Having nearly choked to death on a wholewheat bagel after reading the banners presented to incoming female students by the Old Dominion frat pack of Sigma Nu, I was somewhat bemused to learn that the said idiots had been expelled from, not only their house but the University too.
The elder daughter thought it hilarious and the younger gave the sort of withering look that forces testicles to rapidly ascend and spat out the phrase, ‘Assholes’. Neither daughter thought they should be expelled, just ignored. Unless, one pointed out, you fancied the offer. I myself was quite touched to see that ‘Moms’ were included in the ‘rowdy fun’. In fact I think I may have parked outside, popped in and presented the boys with my usual pre-‘rowdy fun’ contract, which generally require a shelf being put up in the bathroom and the lawn mowed. There is, after all, no such thing as a free lunch.

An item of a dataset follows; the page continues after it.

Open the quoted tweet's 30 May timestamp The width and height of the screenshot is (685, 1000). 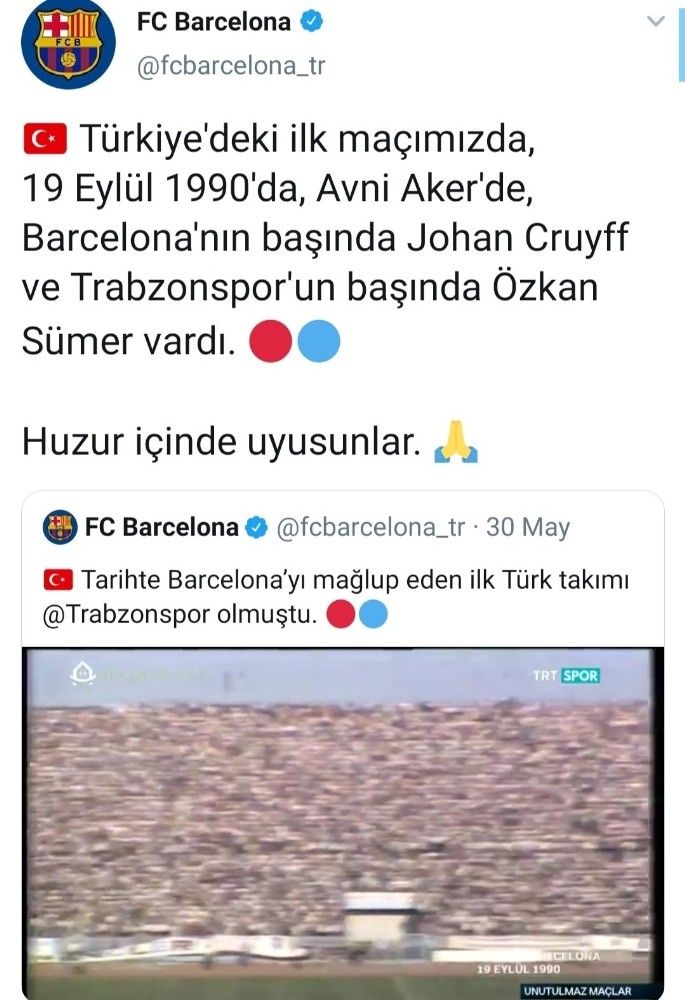pos(528,527)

That parents and college authorities have labeled the Fraternity’s banners as acts of ‘sexual predation’ is as far from the truth as it’s likely to get.
Sexual predators don’t advertise their intentions on bed sheets draped from windows. They hide from view, wait till there is no one but your daughter around and then rape and murder her. What these boys have kindly provided for the young female undergraduates, is the badge of stupidity, which saves girls from having to invest time and emotion in discovering it for themselves.
This issue wouldn’t have raised more than a passing chortle from me usually but for the next couple of years I am going to be an occasional Los Angeles resident. It’s not that people or rude there, or unhelpful. They just don’t laugh at themselves, or find the absurdity in a situation. There is a gulf between individuals who find themselves amusing and assume you do too, and those who understand that 99.99% of every human being and 100% of all dogs that have ever lived, are assholes.
This is a scientific fact and our progress through life is marked by our increasing ability to understand, appreciate and share this condition. Please don’t labour under the illusion that I place myself in the latter category entirely. Get onto one of my favourite subjects, such as cruelty to animals and destruction of the environment and I can, in a matter of seconds, strap on a breastplate, grab my trident and ride into battle, every inch the Teutonic avenger.
So, it was with some degree of trepidation that I agreed to accompany my husband to a BBQ, with a group of LA independent filmmakers. I suspected that this was likely to be an event that wouldn’t present either them, or myself, in a particularly good light. We arrived, laden with social lubricant (three bottles of Californian white) and introduced ourselves to the group, who smiled without showing any teeth. My husband threw me one of those special glances, which I generally ignore, that tend to mean ‘Don’t!’. It was then that I realised the evening would be much, much worse than I could possibly have imagined: no one was drinking alcohol. I felt a little panicky and snatched a half litre plastic drinking glass off the table and, having praising my foresight at buying screw-capped Sauvignon, poured myself a good one. Turning to my neighbour, whose left leg was bouncing uncontrollably, I made an attempt at finding common ground. I am good at this, particularly after having downed a bottle of wine, which I was well on the way to. I asked if he had children. He and his partner looked unsure and then said they had dogs, which is in LA apparently, the equivalent. I rallied and showed them pictures on my phone of my kids falling off things, as an opening gambit. They returned the gesture by presenting photographs of their dogs wearing bows, designer jackets and sitting on cushions. This immediately excited the other guests, who all had dogs but none of the ten couples there had any children. I reached for the second bottle, ignoring the hissing sound emanating from my husband.
“Have you any tattoos?” asked the leg twitcher.
“I have ‘Up Yours’ tattoed on my backside,” I replied, cheerily. “Want to see it?”
There was a palpable silence, broken only by the sound of wine hitting tumbler. I was bored, inebriated and becoming a social pariah: a dangerous position for everyone to be in. Just as I was about to start discussing the menopause and prolapses, she arrived: my saviour! In her fifties, wearing silicon implants and the sort of make-up favoured by embalmers, she slammed three bottles of champagne onto the table and plonked herself next to me. “Are we the only ones drinking?” she said, in what we theatrical types describe as a ‘stage whisper’.
“You and me, girlfriend,” I slurred, falling deeply in love with her. This wonderful creature had children, gynecological issues and best of all, as we polished off the champers, a wonderful sense of humour.